## [What to produce]
From the data that follows, print exactly the lines starting at the one containing "Heirloom Tomato and Feta Toasts (84, 1371)" and ending at the one containing "Steamed Clams with"; include both of them and nothing more.

## [Data for processing]

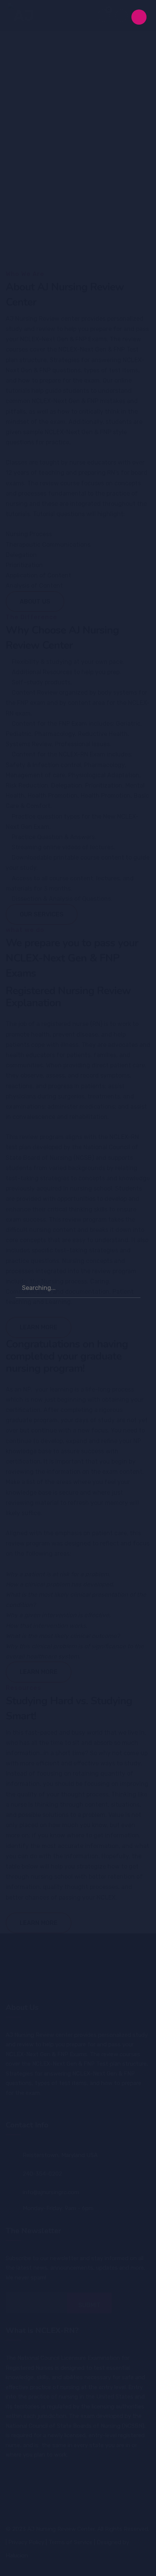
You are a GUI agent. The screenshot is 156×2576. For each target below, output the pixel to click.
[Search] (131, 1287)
--
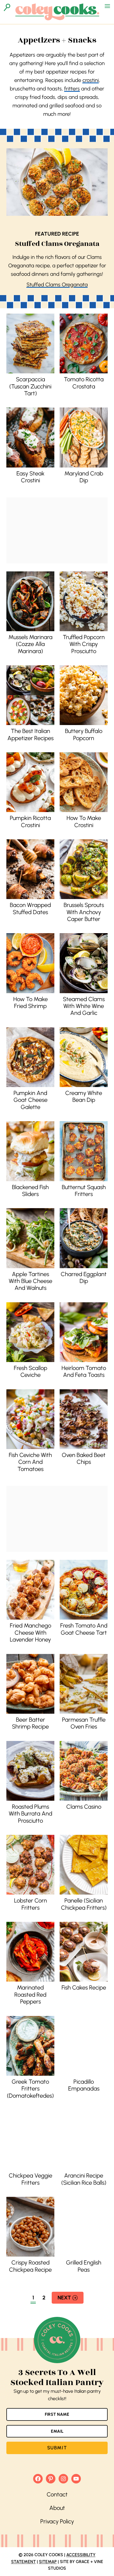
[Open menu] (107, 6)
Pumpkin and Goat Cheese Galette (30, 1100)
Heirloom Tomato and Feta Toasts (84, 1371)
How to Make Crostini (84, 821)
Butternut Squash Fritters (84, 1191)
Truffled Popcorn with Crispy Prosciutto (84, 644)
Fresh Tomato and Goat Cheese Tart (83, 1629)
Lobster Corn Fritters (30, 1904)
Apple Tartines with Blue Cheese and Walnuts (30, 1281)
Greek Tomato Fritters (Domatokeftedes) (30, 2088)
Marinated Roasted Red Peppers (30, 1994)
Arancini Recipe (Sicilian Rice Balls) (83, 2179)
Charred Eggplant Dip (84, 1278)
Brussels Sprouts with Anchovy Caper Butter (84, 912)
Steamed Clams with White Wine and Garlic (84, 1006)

## [Result for this exercise]
Heirloom Tomato and Feta Toasts (84, 1371)
How to Make Crostini (84, 821)
Butternut Squash Fritters (84, 1191)
Truffled Popcorn with Crispy Prosciutto (84, 644)
Fresh Tomato and Goat Cheese Tart (83, 1629)
Lobster Corn Fritters (30, 1904)
Apple Tartines with Blue Cheese and Walnuts (30, 1281)
Greek Tomato Fritters (Domatokeftedes) (30, 2088)
Marinated Roasted Red Peppers (30, 1994)
Arancini Recipe (Sicilian Rice Balls) (83, 2179)
Charred Eggplant Dip (84, 1278)
Brussels Sprouts with Anchovy Caper Butter (84, 912)
Steamed Clams with White Wine and Garlic (84, 1006)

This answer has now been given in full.